Massimo Piscedda

Il 30 gennaio 2016 la Lazio Primavera batteva il Bari 7-2. In panchina c’era Simone Inzaghi e in campo Alessandro Murgia, autore di una doppietta. Nove mesi dopo i due sono ancora insieme, ma questa volta in serie A. L’allenatore, cosciente del valore del ragazzo, a quindici minuti dalla fine di una partita importante e difficile, ha deciso di mandarlo in campo. Lui lo ha ripagato con un gol, che per poco non ha regalato alla Lazio il colpaccio a Torino. E’ una bella favola, come ogni tanto (ma solo ogni tanto) questo sport sa regalarci.

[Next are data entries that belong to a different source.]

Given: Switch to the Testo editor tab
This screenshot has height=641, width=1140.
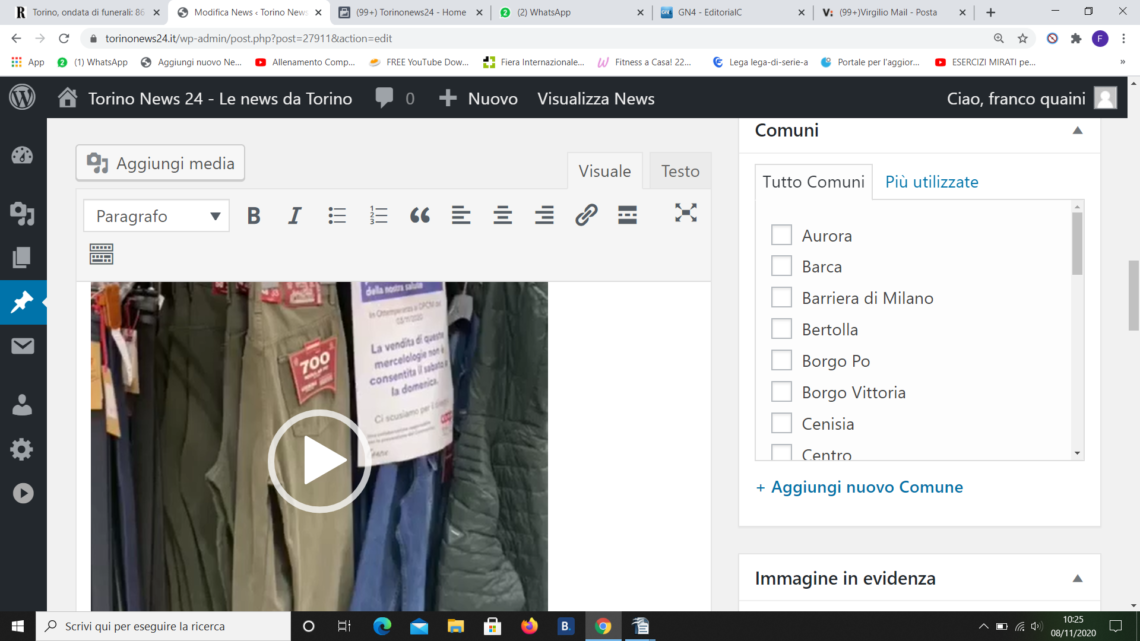Looking at the screenshot, I should tap(680, 171).
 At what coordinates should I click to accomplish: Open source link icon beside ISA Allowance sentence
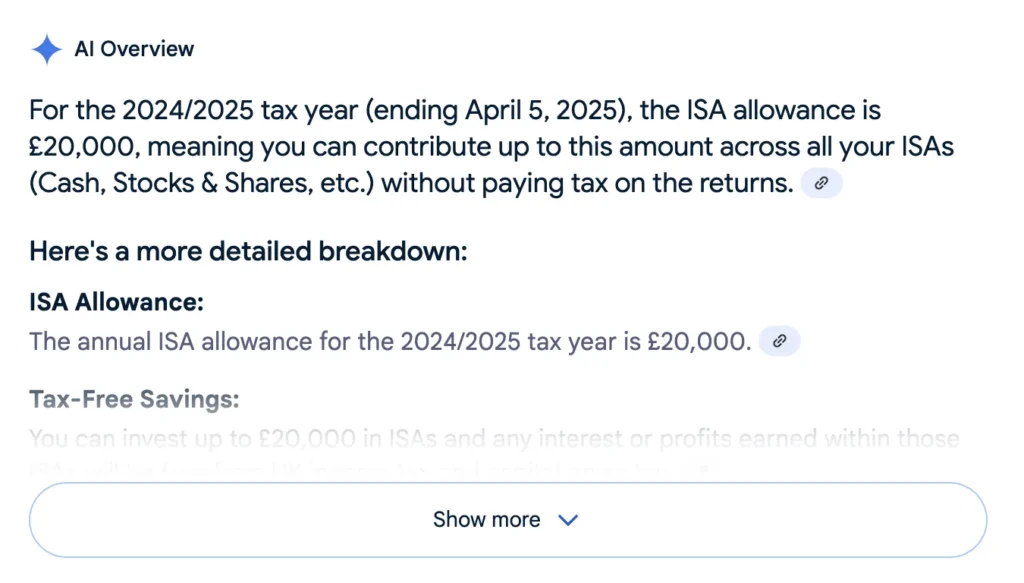click(780, 341)

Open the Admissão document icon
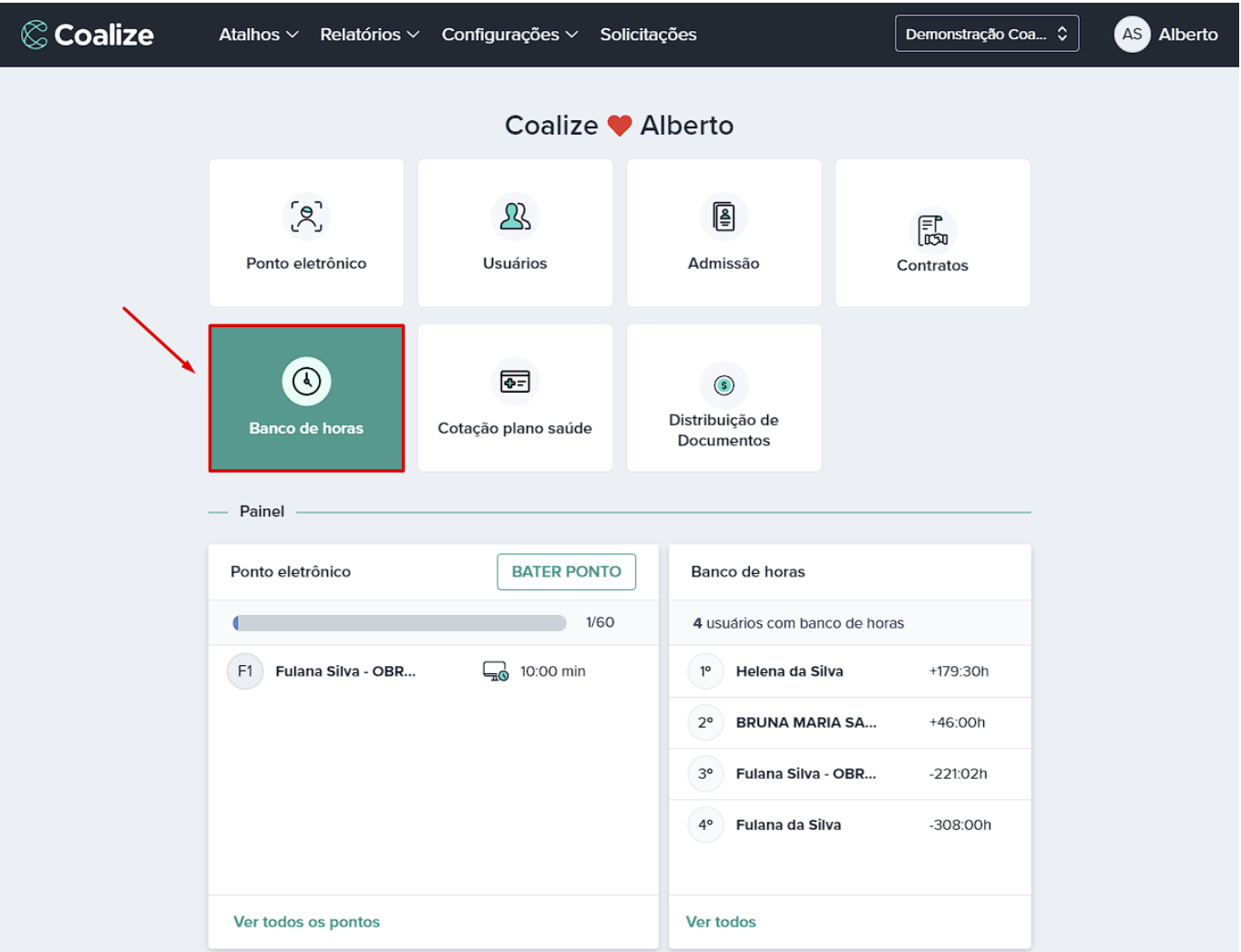tap(723, 217)
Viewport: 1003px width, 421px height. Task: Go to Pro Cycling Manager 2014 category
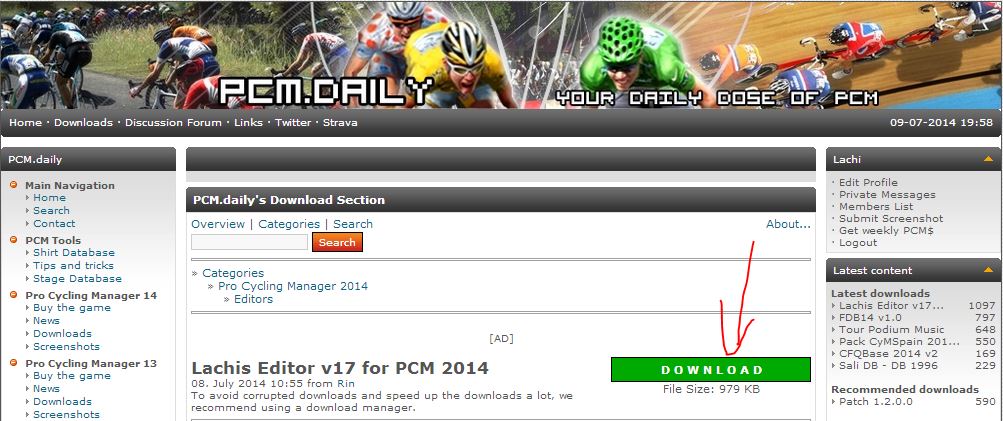coord(293,286)
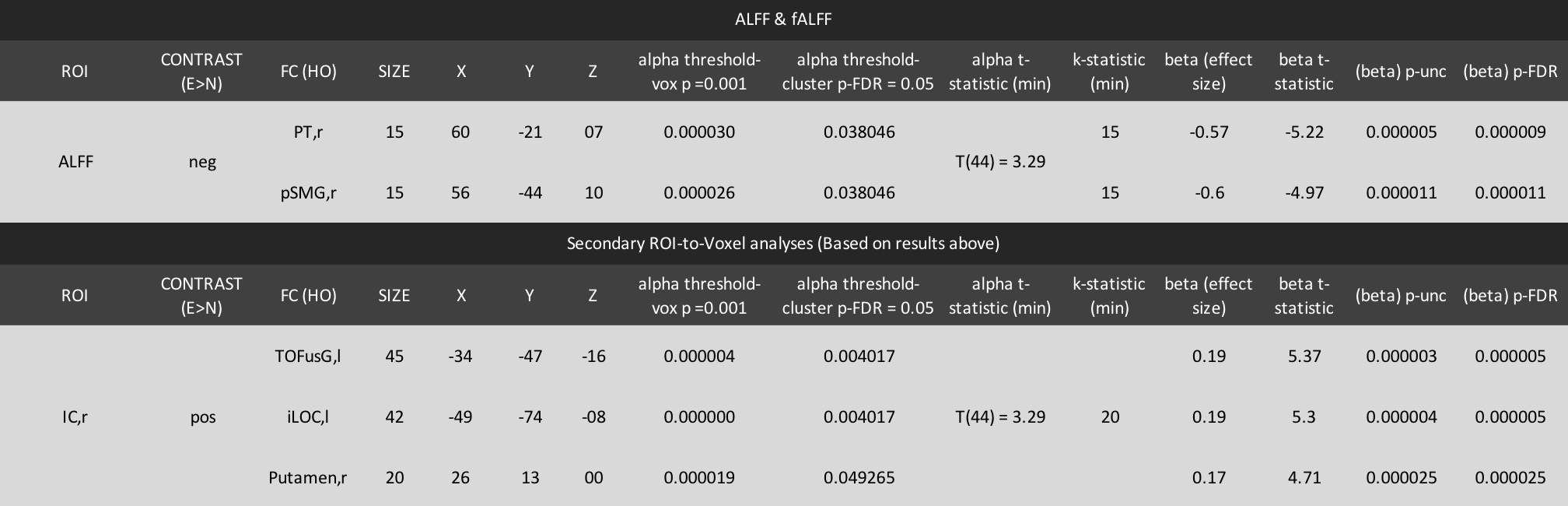Select the "Secondary ROI-to-Voxel analyses" section heading
Screen dimensions: 1568x506
tap(783, 244)
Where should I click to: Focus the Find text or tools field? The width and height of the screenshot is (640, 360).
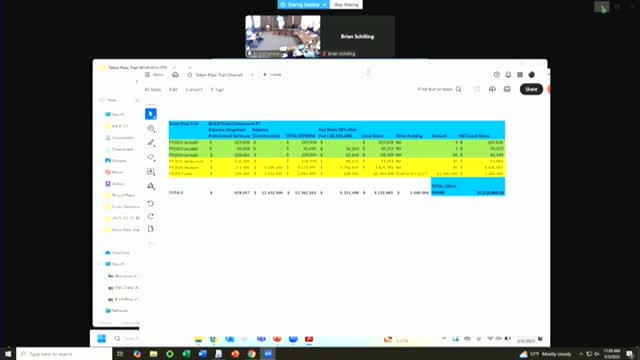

E’ vero, la fortuna di un calciatore alla fine passa sempre per la disgrazia di un altro (sportiva chiaramente). La Lazio ha affrontato il Torino con alcune defezioni importanti, e questo ha messo in moto un sistema di alternative che han permesso a Murgia l’ingresso in campo. Vorrei spendere qualche parola per lui: il ragazzo è di valore, è un centrocampista completo, ha tecnica corsa e struttura e l’emozione di domenica è più che meritata, ma a volte anche la fortuna deve darti una mano. Non sempre bastano le proprie qualità per uscire dall’anonimato. Con un altro allenatore questa favola forse non sarebbe ancora cominciata. Ma per ora godiamoci il momento. E’ ancora presto per un giudizio definitivo, ma i presupposti ci sono e non c’è alcuna fretta. Auguri.